Pero poco a poco se le fue poniendo «cara de talego», como se denomina en la jerga carcelaria al visible deterioro que experimentan los presos primarios. Comenzó a perder kilos y a desmejorarse, hasta el extremo de que en la enfermería le prescribieron una dieta baja en grasas. También dejó de participar en actividades colectivas, pero no de caminar. Daba vueltas por el patio, una y otra vez, como síntoma de su nerviosismo.
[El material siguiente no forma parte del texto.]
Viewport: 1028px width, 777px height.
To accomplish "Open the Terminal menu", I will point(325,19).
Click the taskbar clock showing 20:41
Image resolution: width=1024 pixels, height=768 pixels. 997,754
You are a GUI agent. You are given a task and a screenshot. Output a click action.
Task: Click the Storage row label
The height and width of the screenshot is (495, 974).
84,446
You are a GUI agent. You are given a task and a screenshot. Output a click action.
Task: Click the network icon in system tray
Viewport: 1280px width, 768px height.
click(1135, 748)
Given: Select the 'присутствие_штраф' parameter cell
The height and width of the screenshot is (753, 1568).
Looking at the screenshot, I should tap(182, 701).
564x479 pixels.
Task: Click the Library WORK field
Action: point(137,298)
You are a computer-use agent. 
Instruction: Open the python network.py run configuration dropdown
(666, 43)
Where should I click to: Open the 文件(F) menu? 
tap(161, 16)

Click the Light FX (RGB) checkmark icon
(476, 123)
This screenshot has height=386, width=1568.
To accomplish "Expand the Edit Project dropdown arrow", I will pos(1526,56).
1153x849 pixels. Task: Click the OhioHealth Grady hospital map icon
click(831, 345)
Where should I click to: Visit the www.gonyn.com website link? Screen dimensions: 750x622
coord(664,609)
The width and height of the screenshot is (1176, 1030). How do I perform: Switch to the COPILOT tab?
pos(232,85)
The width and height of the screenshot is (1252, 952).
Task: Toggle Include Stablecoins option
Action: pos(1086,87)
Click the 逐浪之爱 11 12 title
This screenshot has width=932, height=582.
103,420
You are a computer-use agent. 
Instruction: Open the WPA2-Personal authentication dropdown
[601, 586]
A pesar de que su abogado, Carlos García de Ceca, declaró este miércoles que el exconsejero «es un individuo con una estructura moral muy distinta de la del resto de humanos; un personaje que ha podido aguantar los dos años y medios que ha estado en prisión con unas condiciones bastante buenas», lo cierto es que Granados nada tiene que ver con el hombre que se mostró fuerte y hasta alegre durante los primeros meses de cautiverio. La cárcel de Estremera ha hecho mella en su estado físico y anímico. Y eso se nota.